The feeding frenzy on bonds in 2019 saw an unprecedented appetite for safe haven debt like Treasury notes, which subsequently pushed yields down to record levels. To some market experts, that appetite is just the tip of the iceberg.
“The bond phenomenon of 2019? I don’t think it’s over yet,” Jeff Kilburg, founder and CEO of KKM Financial, said on CNBC’s ETF Edge.
“How quickly it changes,” Kilburg added. “But that accommodative stance, no matter what your view is on the bond market, that has really been relevant. … This is the most money we’ve seen in the system in 10 years. So, I think that money has to work its way through and therefore, when you look at the 10-year note being under 2% still in comparison to some of the other foreign … percentages like the German bund, I still think it’s still attractive. If we do get to 2%, I think you see that rebalance come back in and buy those Treasurys.”
Additionally, strength in bond prices is also translating to strength in equities.
“People are starting to take those profits and move them into equities, where we’re starting to see kind of a warming equity market,” said Jay Jacobs, senior vice president and head of research and strategy at Global X ETFs. “I think the caution here is some of the equities that are more bond-like, like utilities, are very expensive, so people should probably look at the lower-valuation, cheaper-yielding stocks like in financials, where there’s better valuations, as a bond replacement.”
“It’d be interesting to see if we can actually have a rotation or simply book profits. We see a lot of registered investment advisors out there, active investors, trying to book those profits and find those sectors to rotate into,” he added. “We saw financials really get a jump, we saw industrials really get a jump, but it’s interesting about the bond market: I see a cap in the 2% yield on the 10-year note.”
With the Federal Reserve instituting its third straight rate cut, it opens up the possibilities of expansion in credit.
“The U.S. financial system is just so much better capitalized right now [than its European counterpart]and [has]such better strength. It’s really a play on the U.S. consumer,” Jacobs said. “We’ve seen a lot of good expansion of credit, a lot of opening of new bank accounts, things that are a positive for these banks in the U.S., and you just don’t see any of that in Europe right now.”
Bond ETFs for Those Concerned About a Resurgence in Inflation
With the Federal Reserve backing a looser monetary policy, bond ETF investors will have to contend with an eventual rise in inflation.
Market measures of inflation expectations have increased in recent weeks after receding fears of a near-term recession and growing preferences for riskier assets, the Wall Street Journal reports.

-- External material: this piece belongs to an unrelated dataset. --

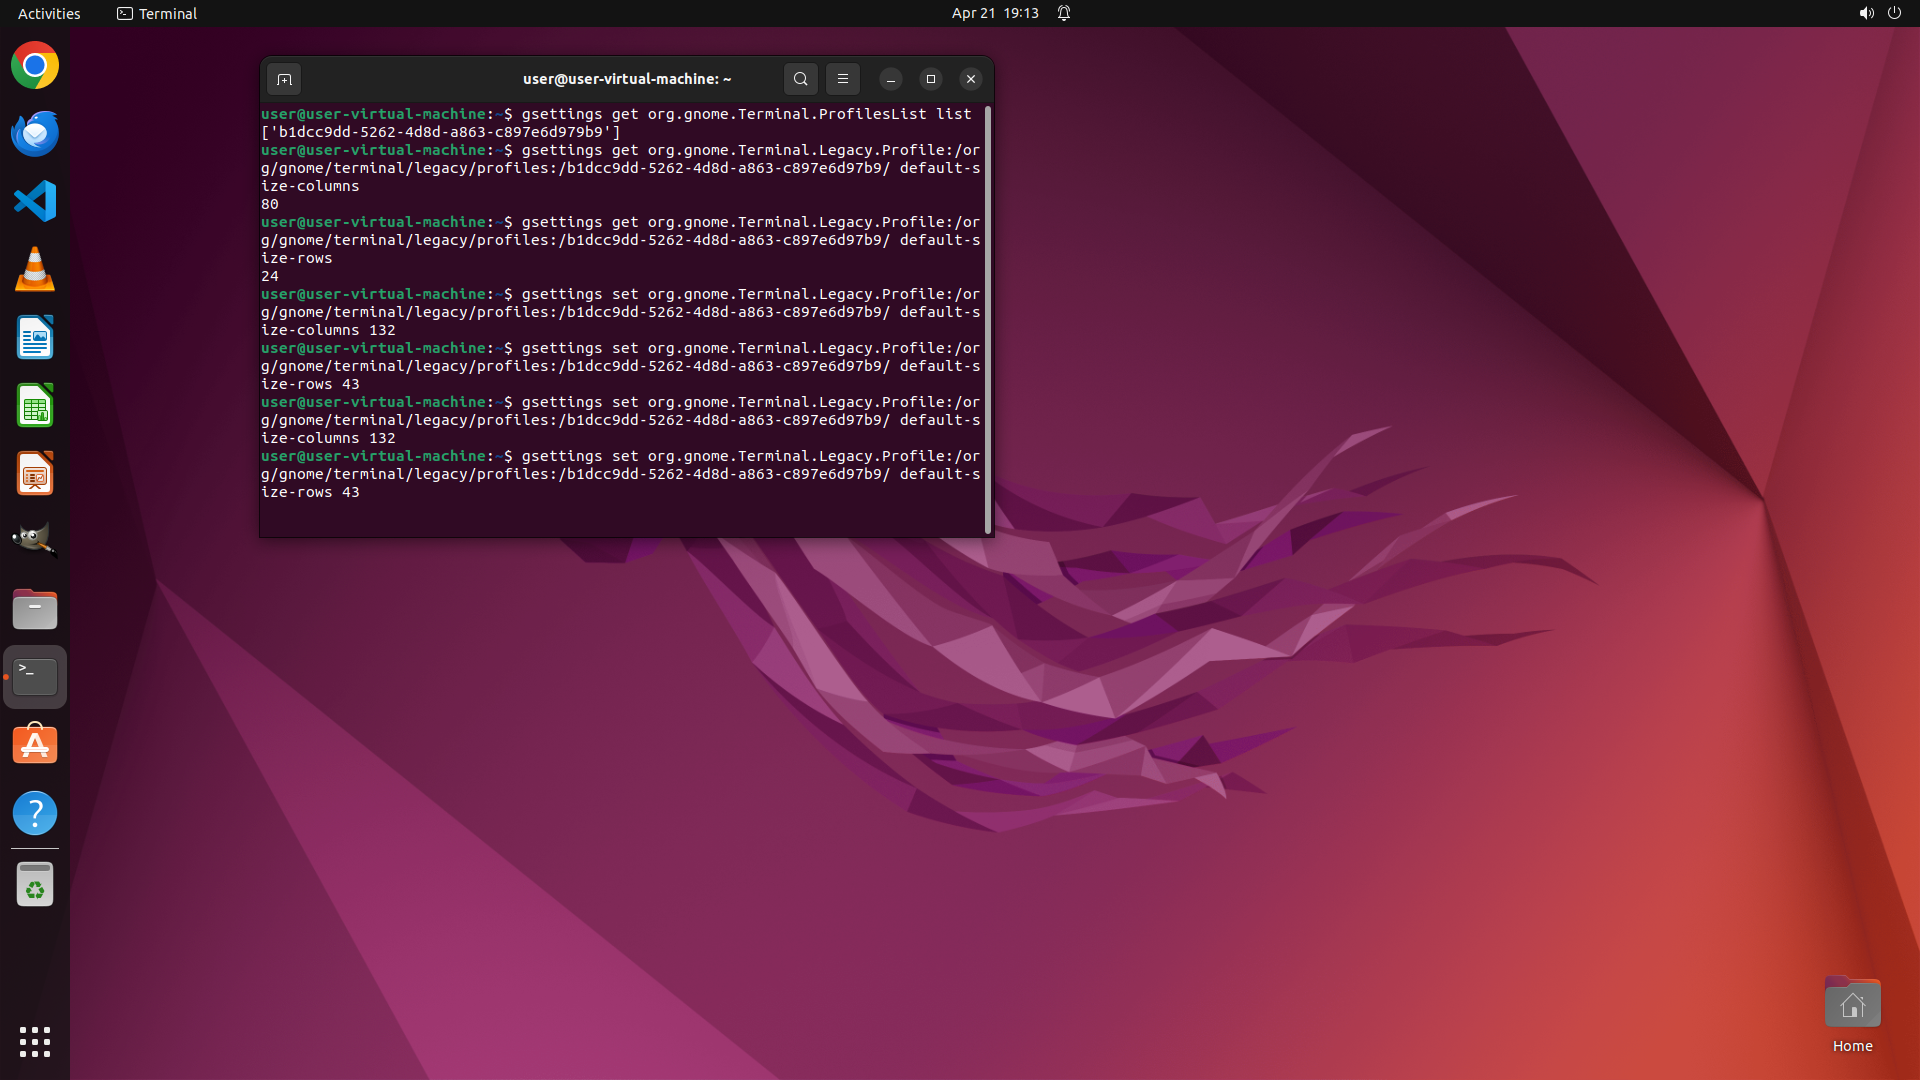Open the terminal hamburger menu

click(x=842, y=79)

Based on the spread between the yields of 10-year U.S. government debt and Treasury inflation-protected securities of similar maturity, investors expectations for the average inflation rate over the next 10 years has risen to about 1.7 percentage points, compared to 1.55 percentage points at the end of last month. The so-called 10-year break-even rate also witnessed its largest six-day gain since November 2016 earlier in the week, jumping 17 basis points compared to the end of last month.
Investors now argue that the Federal Reserve’s recent move to cut interest rates three times this year have bolstered the outlook on inflation, with some even contending that inflation may rise fast enough to force the Fed to hike rates.
“If we let this run, some inflation will come back,” Rob Waldner, chief strategist and head of multisector portfolio management at Invesco, told the WSJ.
According to a recent Bank of America Merrill Lynch survey, nearly one-in-three fund managers anticipate inflation will accelerate in the next 12 months, compared to a near zero expectation in recent months.
Consumer prices in October were 1.8% higher year-over-year and higher than the 1.7% year-over-year increase seen in the previous two months. The consumer-price index was up 0.4% last month, according to the latest Labor Department update.
Bond investors who are worried that rising inflation will eat away at their real yields can look to bond ETF strategies to hedge against the negative effects of inflation. For example, Treasury inflation protected securities-related ETFs, like the iShares TIPS Bond ETF (TIP ), Vanguard Short-Term Inflation-Protected Securities ETF (VTIP ) and Invesco PureBetaSM 0-5 Yr US TIPS Portfolio (PBTP ), include exposure to TIPS, which provide protection from inflation since the principal of a TIPS bond rises along with inflation but decreases with deflation as measured by the Consumer Price Index. Furthermore, the fixed interest rate is applied to the adjusted principal, so interest payments rise with inflation and fall with deflation.